Wal-Mart’s interest in supporting American business may be tied to its plans to expand its grocery business, which has languished because the chain has had difficulty keeping fresh fruits and vegetables on its shelves. The company also is trying to buttress its reputation with shoppers. Wal-Mart finished at the bottom of retailers in the American Consumer Satisfaction Index, a distinction it has held for years. Wal-Mart’s score of 71 lags many smaller and struggling rivals such as Sears (Nasdaq:SHLD), which scored 75, and grocery chain Safeway (NYSE:SWY) (75). Best Buy (NYSE:BBY), which is in the midst of a turnaround, earned a 78 rating, while Target (NYSE:TGT), Wal-Mart’s biggest rival, received an 81.

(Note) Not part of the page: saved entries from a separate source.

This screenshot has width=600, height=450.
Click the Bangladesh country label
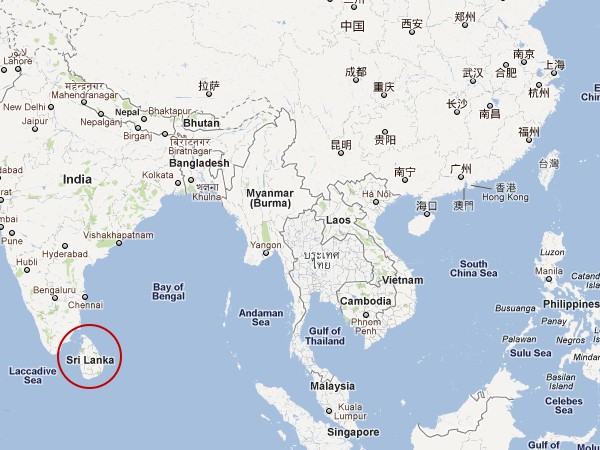tap(199, 163)
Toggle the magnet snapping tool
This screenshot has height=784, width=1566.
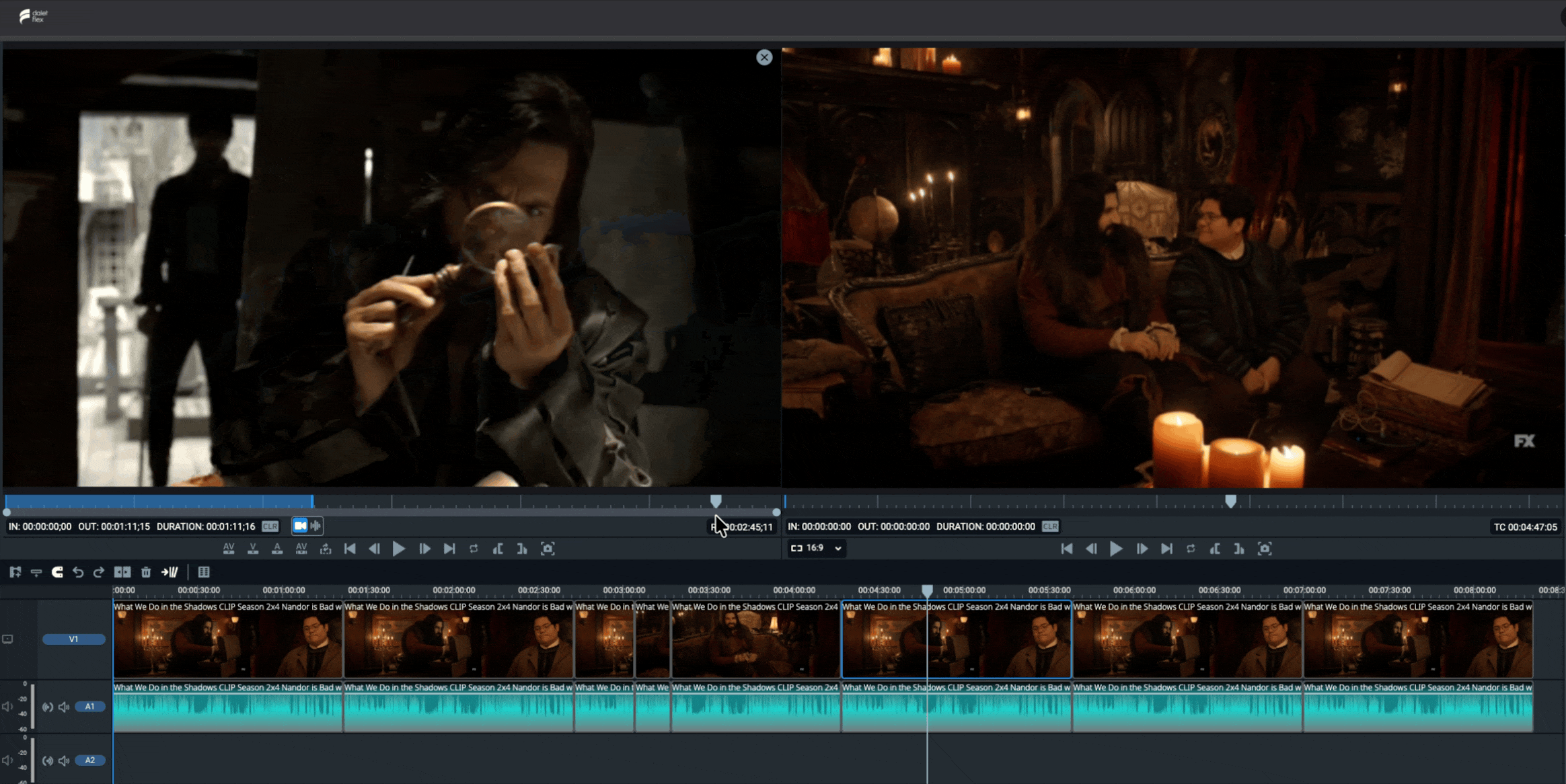tap(58, 572)
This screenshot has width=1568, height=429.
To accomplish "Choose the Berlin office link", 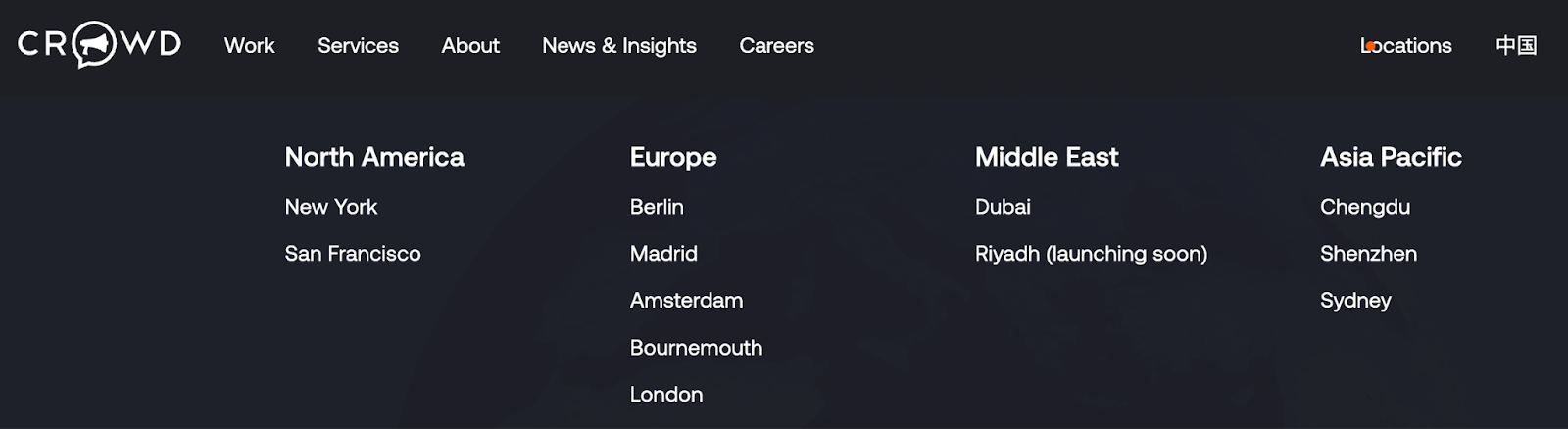I will [657, 207].
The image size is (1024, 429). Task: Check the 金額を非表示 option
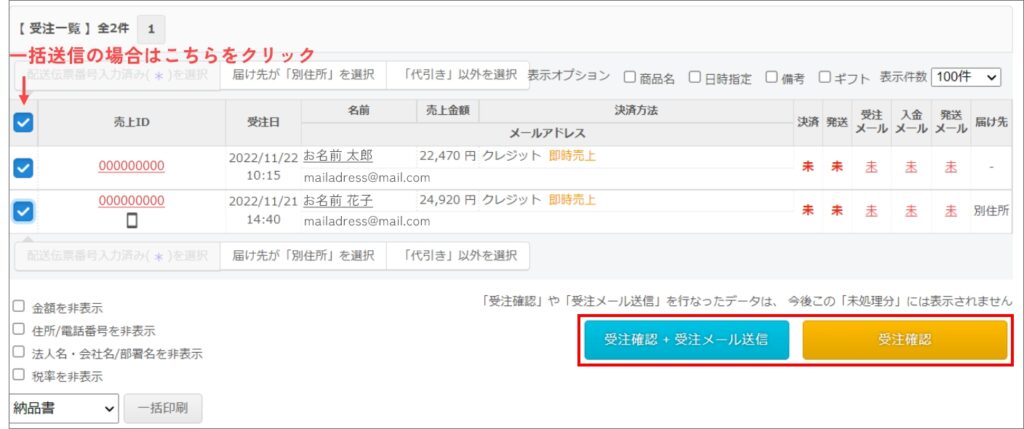(x=18, y=307)
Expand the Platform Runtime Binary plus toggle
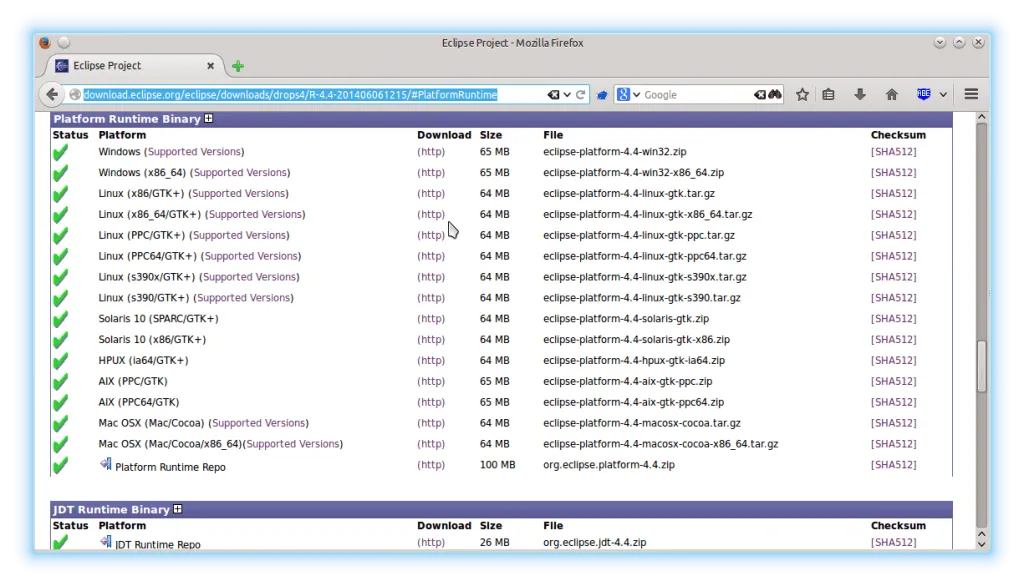The height and width of the screenshot is (586, 1024). [209, 119]
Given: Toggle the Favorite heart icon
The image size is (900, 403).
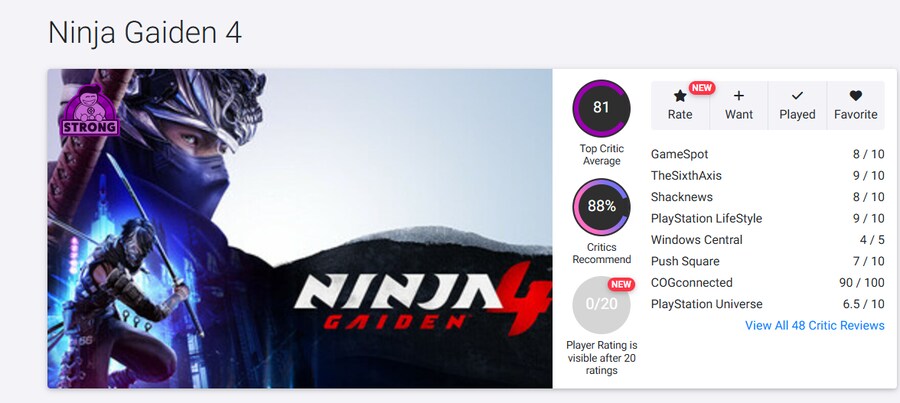Looking at the screenshot, I should [856, 96].
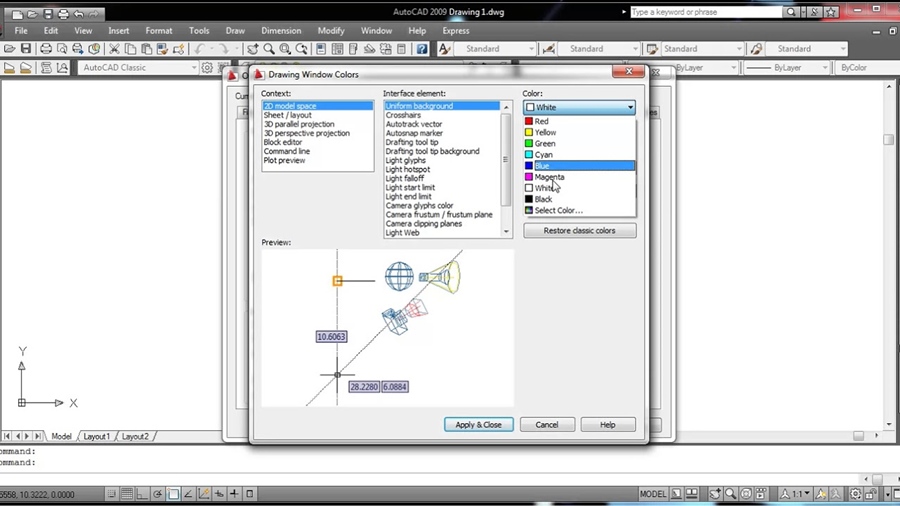The image size is (900, 506).
Task: Click the keyword search input field
Action: tap(705, 13)
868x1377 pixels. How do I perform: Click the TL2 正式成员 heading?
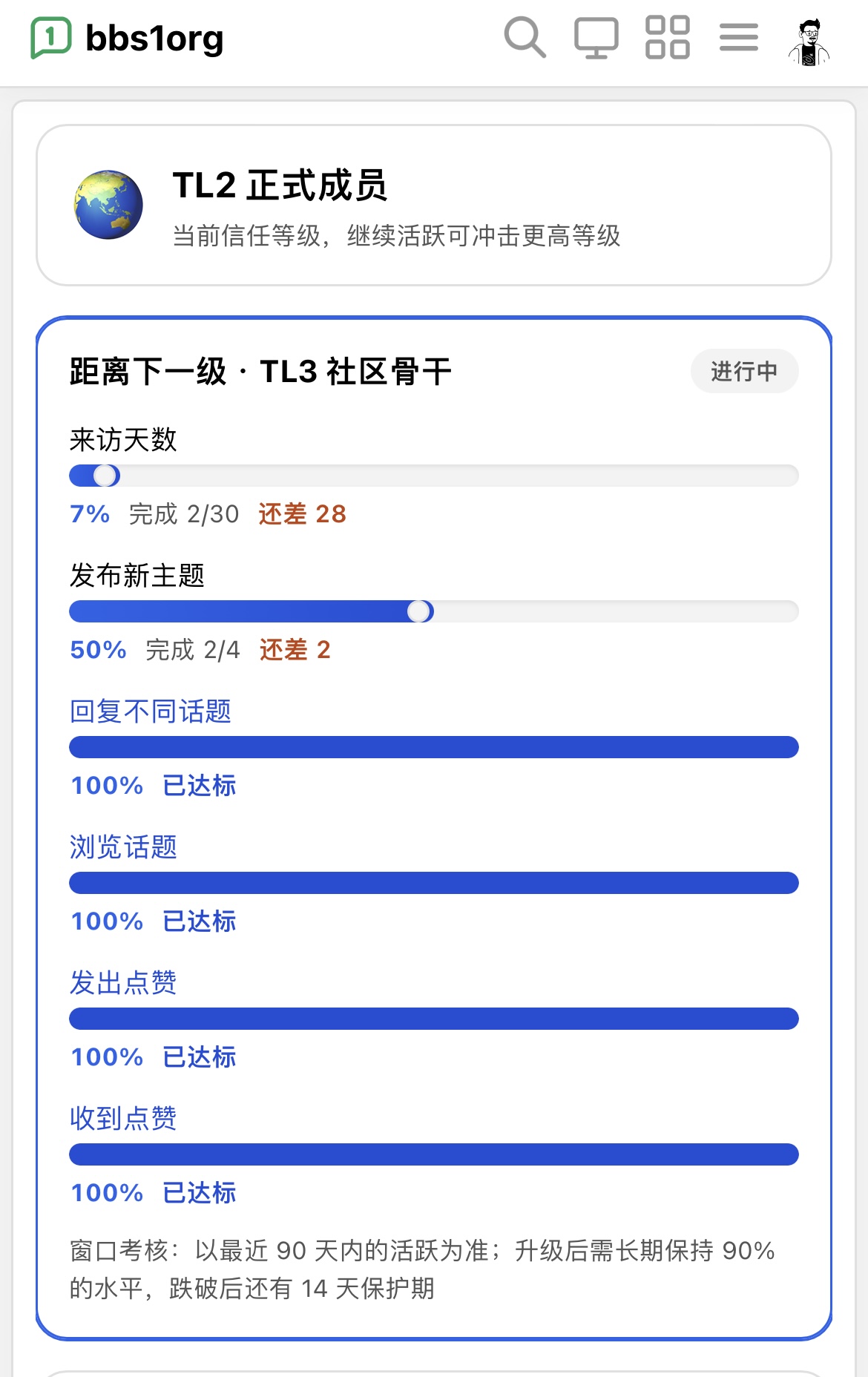(x=280, y=185)
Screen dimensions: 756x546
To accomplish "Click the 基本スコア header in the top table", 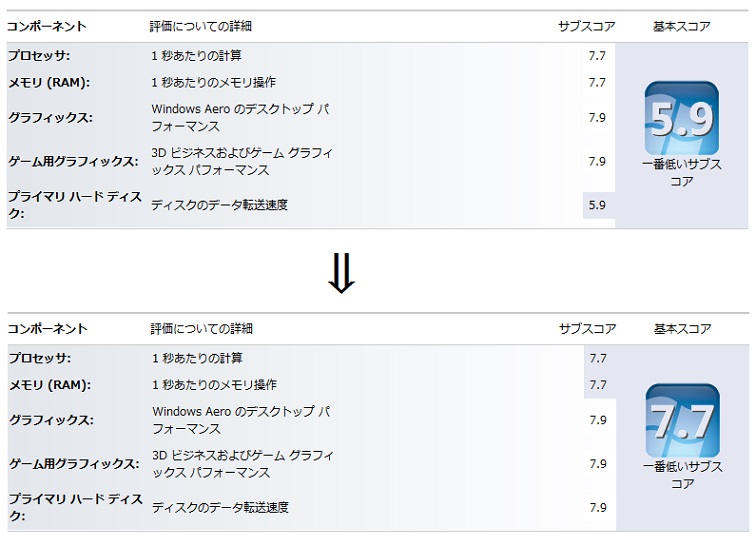I will pos(681,26).
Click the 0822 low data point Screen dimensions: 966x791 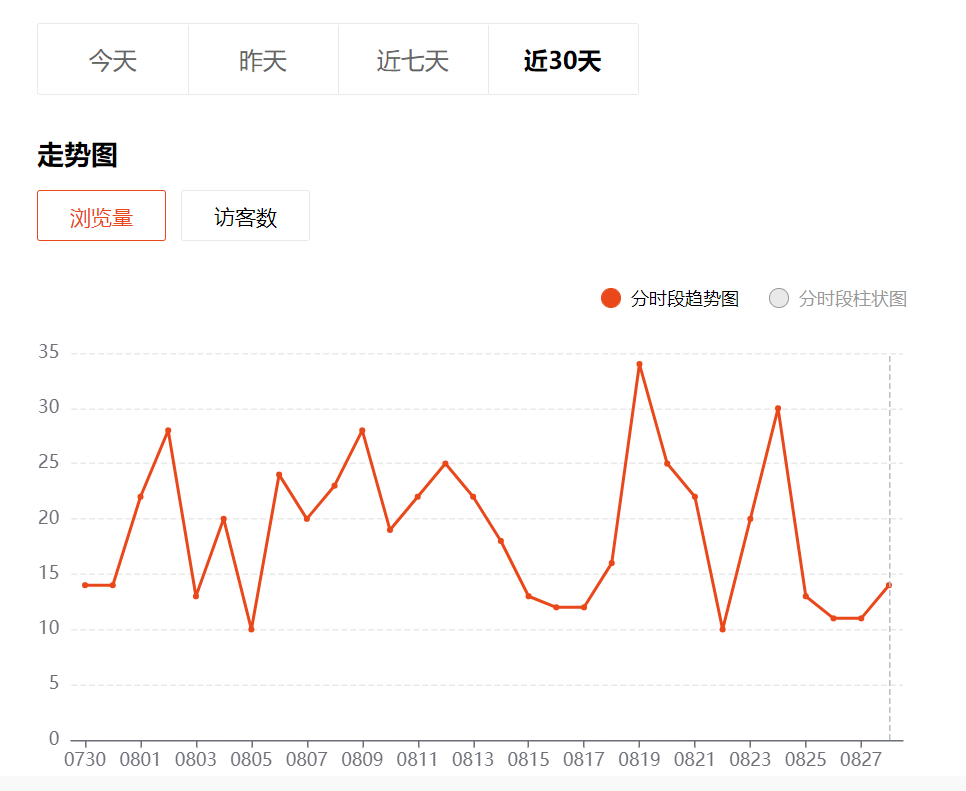tap(722, 629)
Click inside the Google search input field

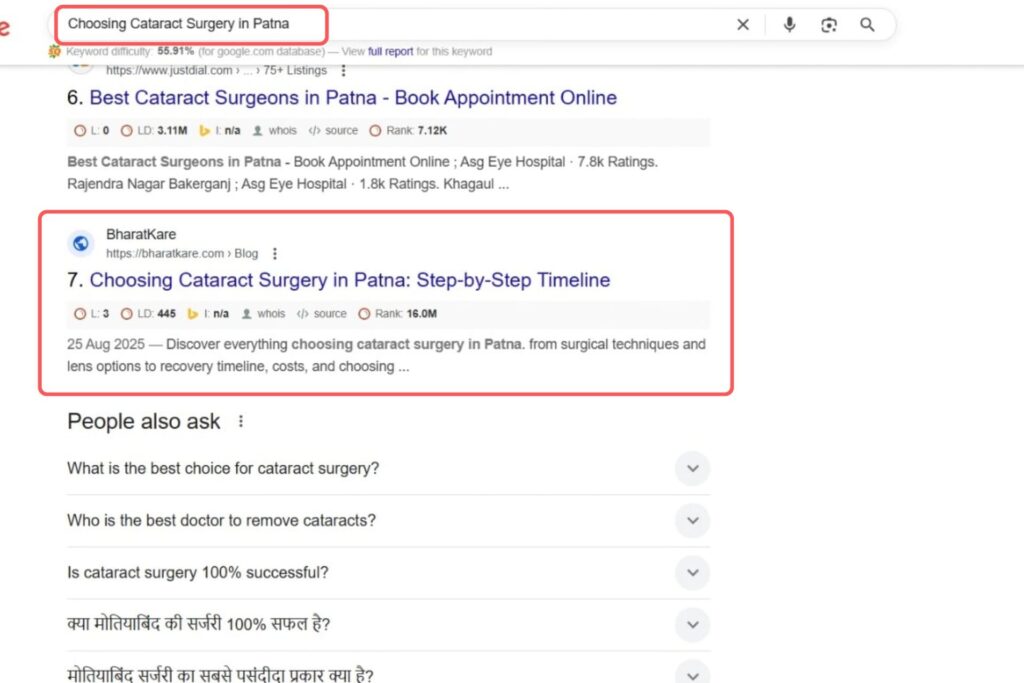coord(400,24)
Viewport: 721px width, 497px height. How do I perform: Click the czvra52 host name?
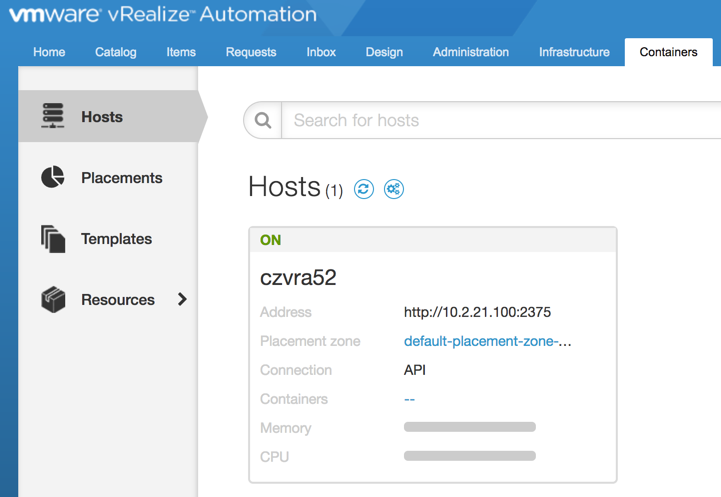click(x=298, y=278)
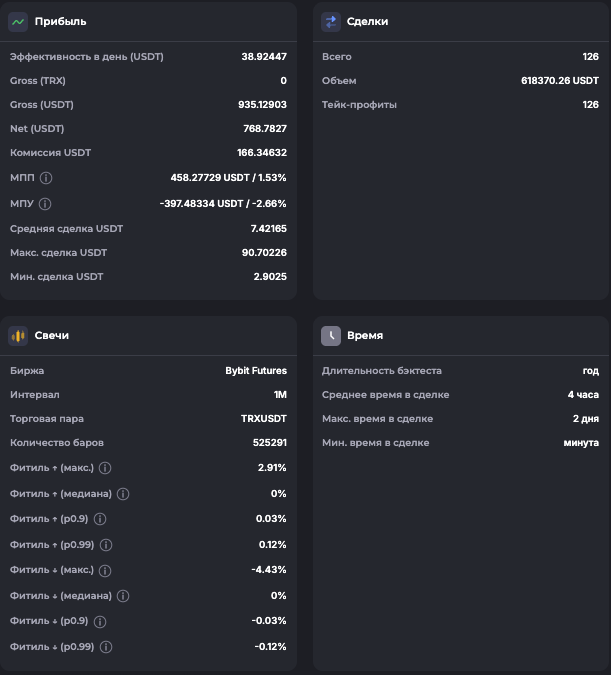Click info icon next to Фитиль ↓ (p0.9)

(x=100, y=622)
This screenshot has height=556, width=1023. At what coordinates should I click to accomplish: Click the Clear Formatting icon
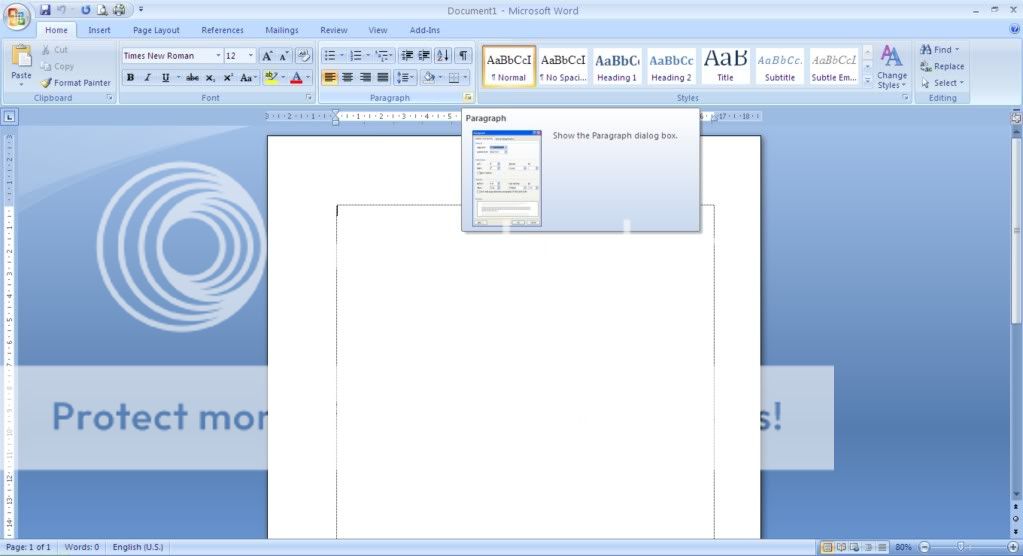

If Wal-Mart can buy more American goods and maintain its competitive advantage that would be a huge plus in the eyes of Wall Street, which has been concerned for a while about Wal-Mart’s growth prospects. The company’s sales in the U.S. were below its own internal expectations during the most recent quarter. In the 13 weeks ended July 30, same store sales, a key retail metric measuring performance of stores opened at least a year, fell 0.3% when gasoline is excluded.
The company is late to the “Buy America” cause. Reuters noted that many Wal-Mart suppliers had already decided to produce more goods in the U.S. That dovetails with a recent survey by the Boston Consulting Group which found that the majority of manufacturers with sales of more than $1 billion are either moving production back to the U.S. or are actively considering it. The reason why is simple: Wages are rising in China, eroding the competitive advantage that the world’s most populous country has enjoyed over the rest of the world. People in China are also increasingly worried about corruption and inequality, according to the Pew Research Center. The ruling Communist party would rather have higher wages than widespread social unrest.
Wal-Mart may being doing the “right thing” for the American economy by increasing purchases of U.S.-made goods, but more importantly it’s doing the right thing for its shareholders over the long run.
With a price-to-earnings ratio topping 14, Wal-Mart shares are attractively valued. Shares of the company have risen about 7% this year, underperforming Family Dollar (NYSE:FDO), which increased about 29%. Analysts have an average 52-week price target of $81.73, about 12% above where the stock recently traded. The time to buy Wal-Mart’s stock is now.
Disclosure - At the time of writing, the author did not own shares of any company mentioned in this article.